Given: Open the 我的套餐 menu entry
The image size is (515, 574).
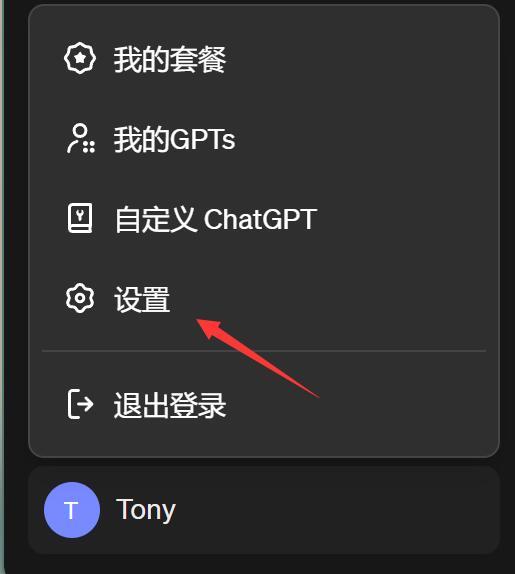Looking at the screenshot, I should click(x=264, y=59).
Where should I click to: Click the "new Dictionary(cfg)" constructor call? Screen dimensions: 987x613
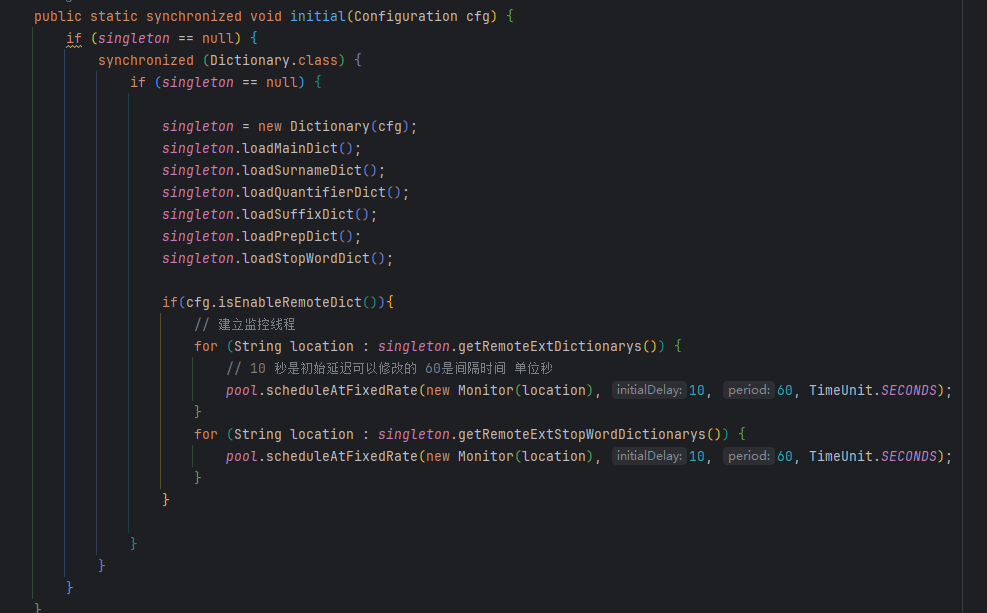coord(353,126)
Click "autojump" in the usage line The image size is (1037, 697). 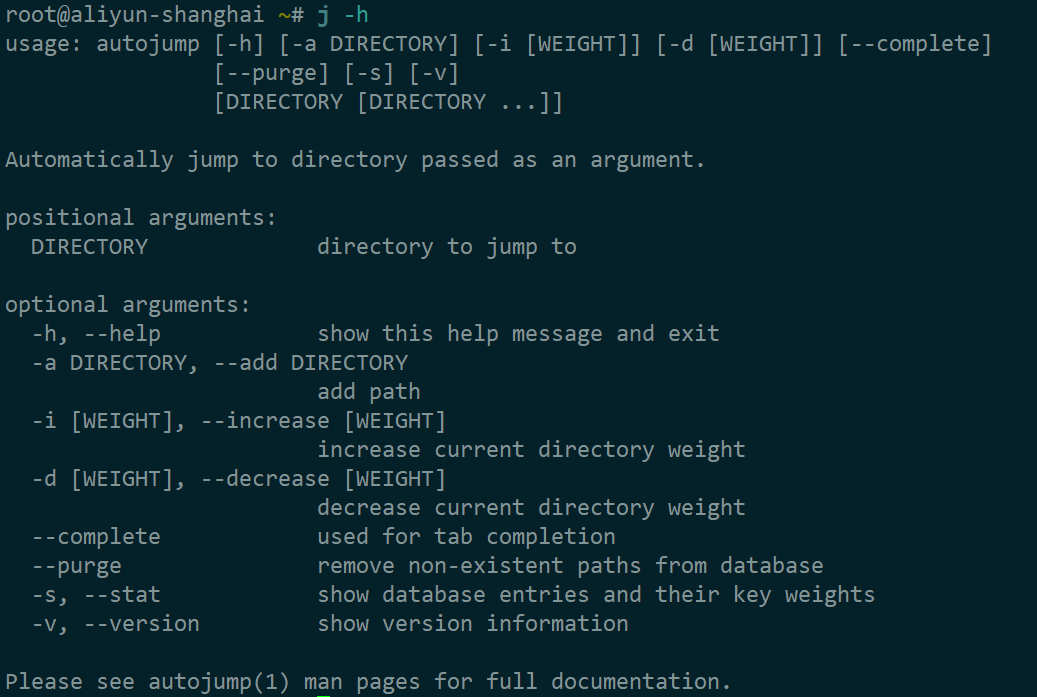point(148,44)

_Written instruction_
Copy everything from the beginning of the entries above down to and including the line that contains "coord(353,126)", leaving the pictures out.

_Output below_
Given: Open the 我的套餐 menu entry
The image size is (515, 574).
Looking at the screenshot, I should click(x=264, y=59).
Where should I click to: Click the "new Dictionary(cfg)" constructor call? Screen dimensions: 987x613
coord(353,126)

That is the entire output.